PROBLEM DETAILS:
Update the data so that every "icon" becomes "button", keeping everything else the same. Omit the pictures from your answer.

-- start RECORDS SHOWN --

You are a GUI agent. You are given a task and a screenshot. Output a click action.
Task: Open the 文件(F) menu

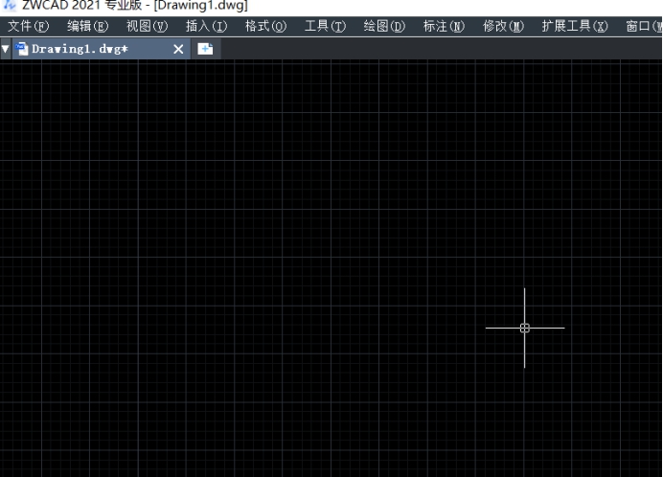coord(28,27)
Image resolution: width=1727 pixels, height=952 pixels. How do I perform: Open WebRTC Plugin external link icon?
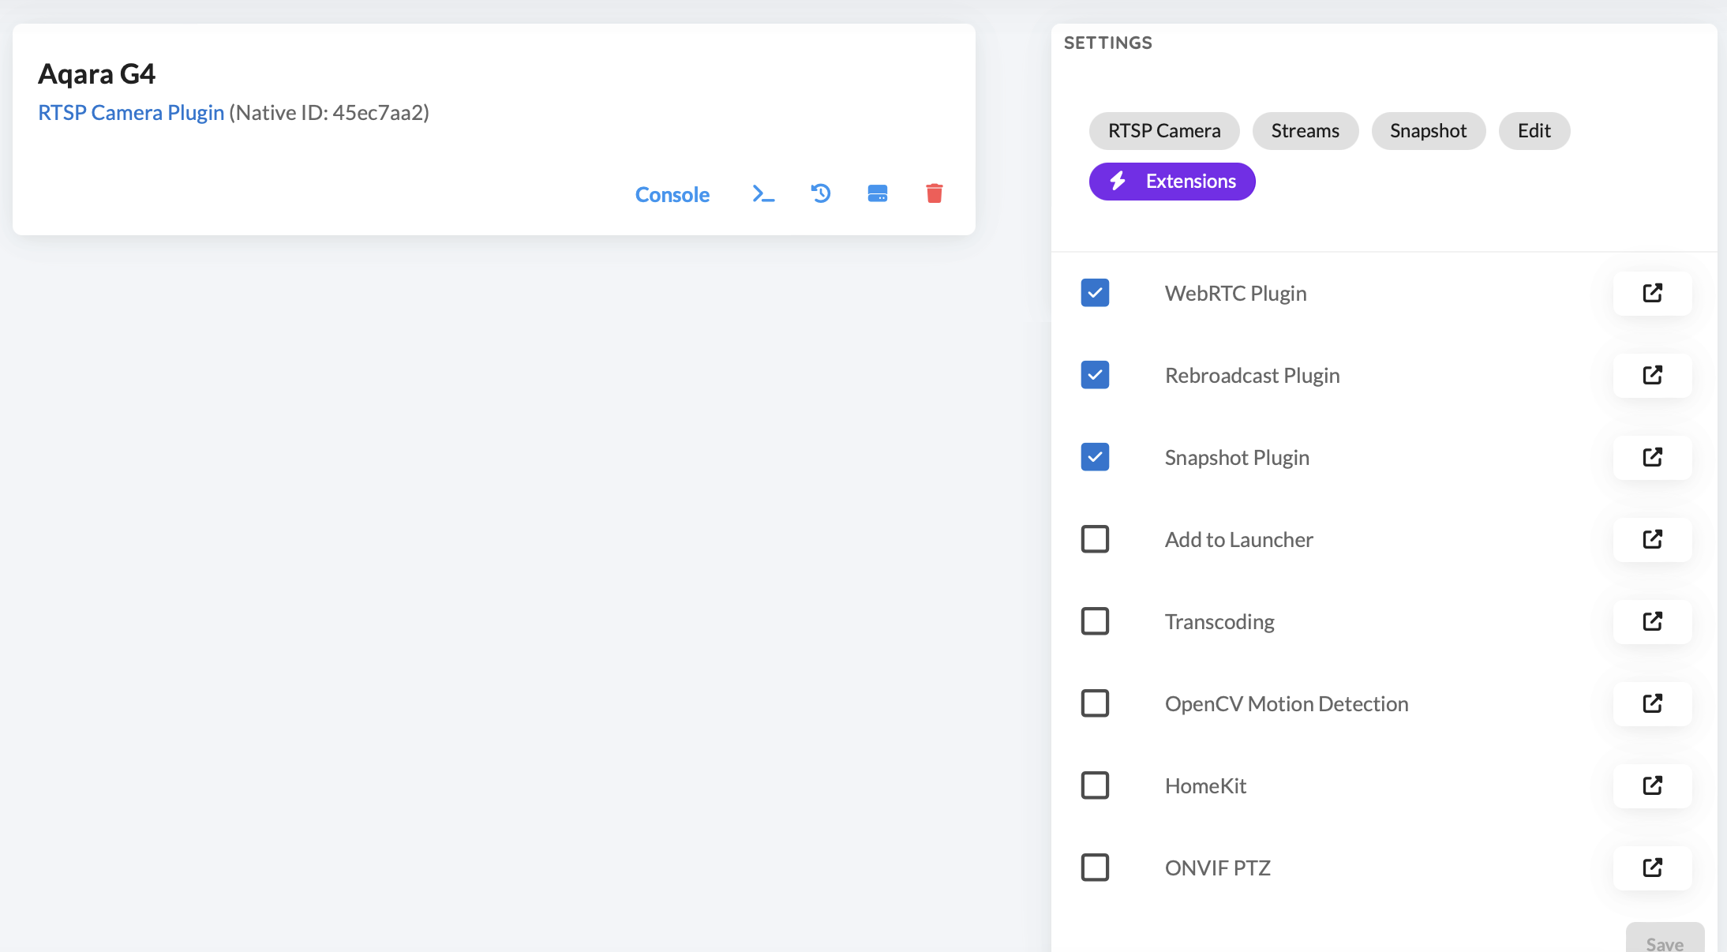(1652, 294)
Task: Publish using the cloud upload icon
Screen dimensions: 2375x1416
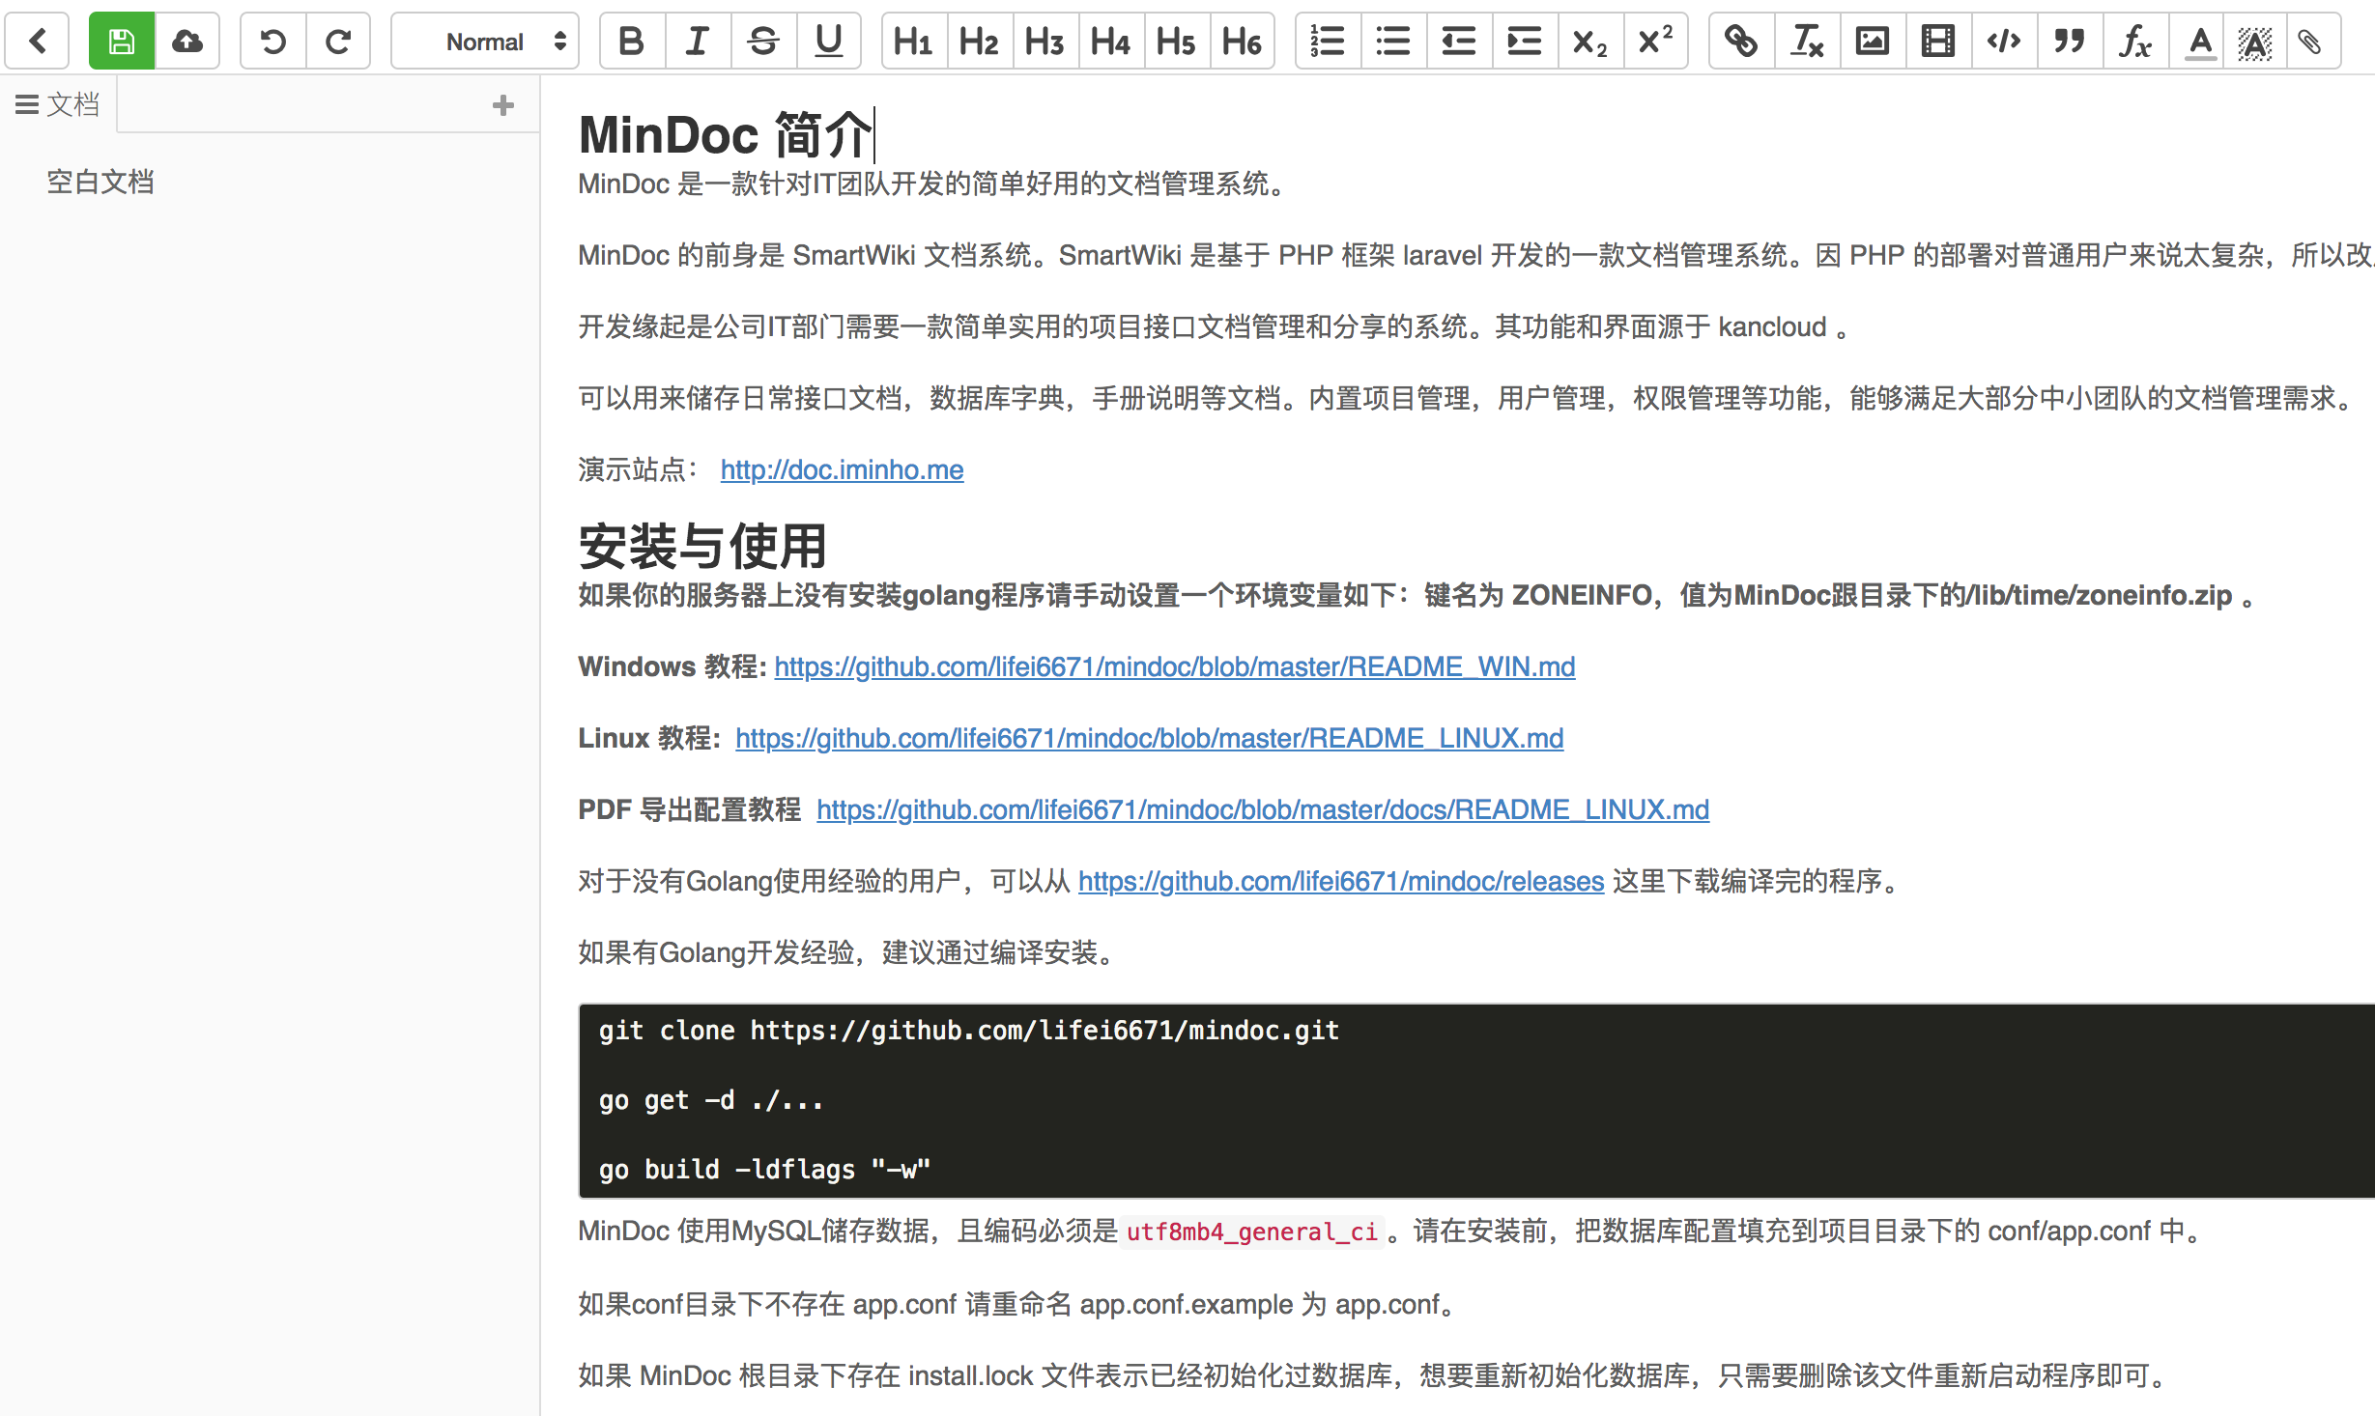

-- end RECORDS SHOWN --

WORKED ANSWER:
You are a GUI agent. You are given a task and a screenshot. Output a click action.
Task: Open the 文件(F) menu

coord(28,27)
Image resolution: width=1727 pixels, height=952 pixels. How do I perform: Open WebRTC Plugin external link button?
(1652, 294)
Task: Publish using the cloud upload button
Screen dimensions: 2375x1416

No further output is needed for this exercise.